WHAT IS REQUIRED:
Turn the records from the line with "This screenshot has height=511, width=480." through the end of the records into a numbered list, skipping any blank lines and leaving the pictures out.

INPUT ROWS:
□ □ □ □ □

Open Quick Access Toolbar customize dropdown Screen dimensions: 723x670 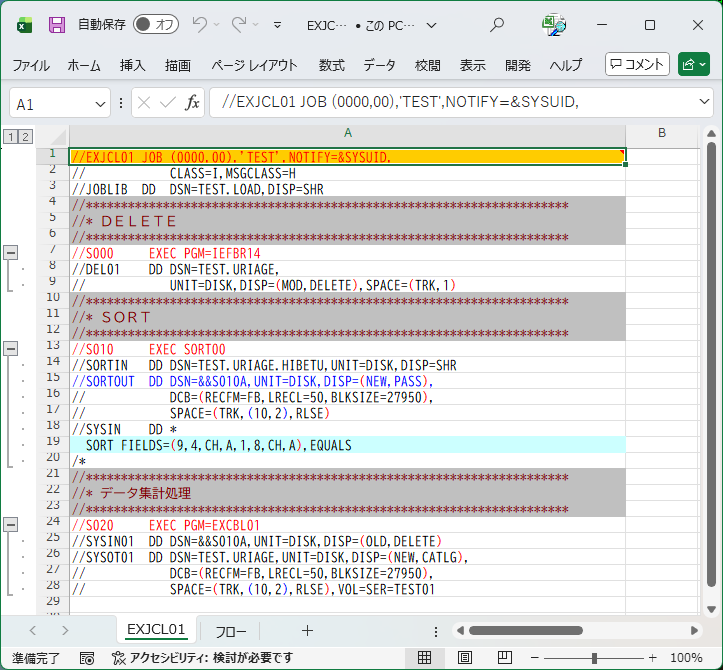coord(277,25)
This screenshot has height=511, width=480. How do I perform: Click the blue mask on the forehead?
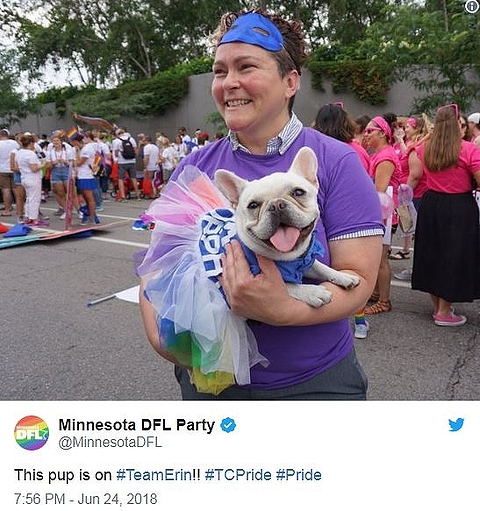click(x=253, y=32)
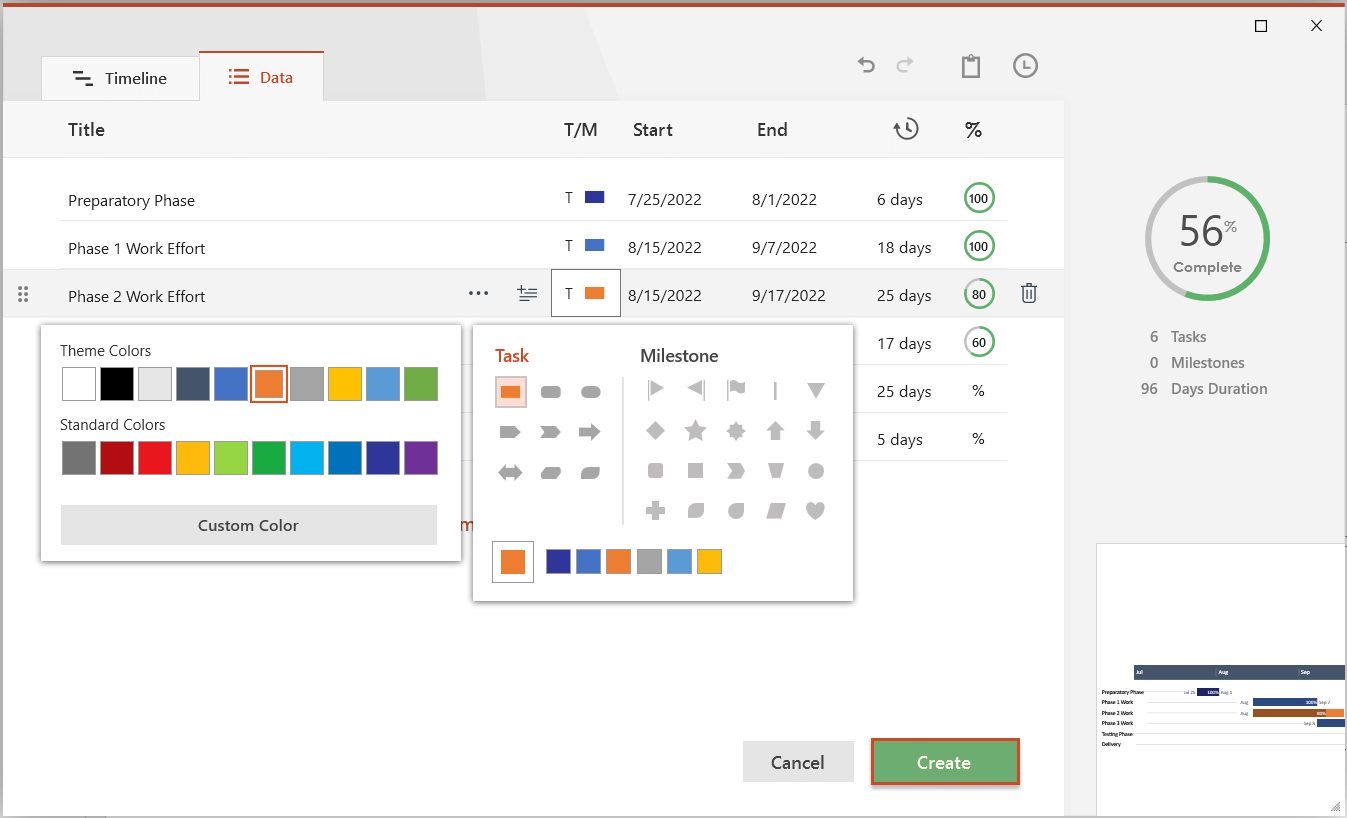This screenshot has height=818, width=1347.
Task: Open Preparatory Phase T/M shape selector
Action: (585, 198)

□ □ □ □ □

SOLUTION BELOW:
1. This screenshot has height=511, width=480. How do I perform: Click the blue mask on the forehead?
2. click(x=253, y=32)
3. This screenshot has height=818, width=1347.
4. Task: Open Preparatory Phase T/M shape selector
5. Action: (585, 198)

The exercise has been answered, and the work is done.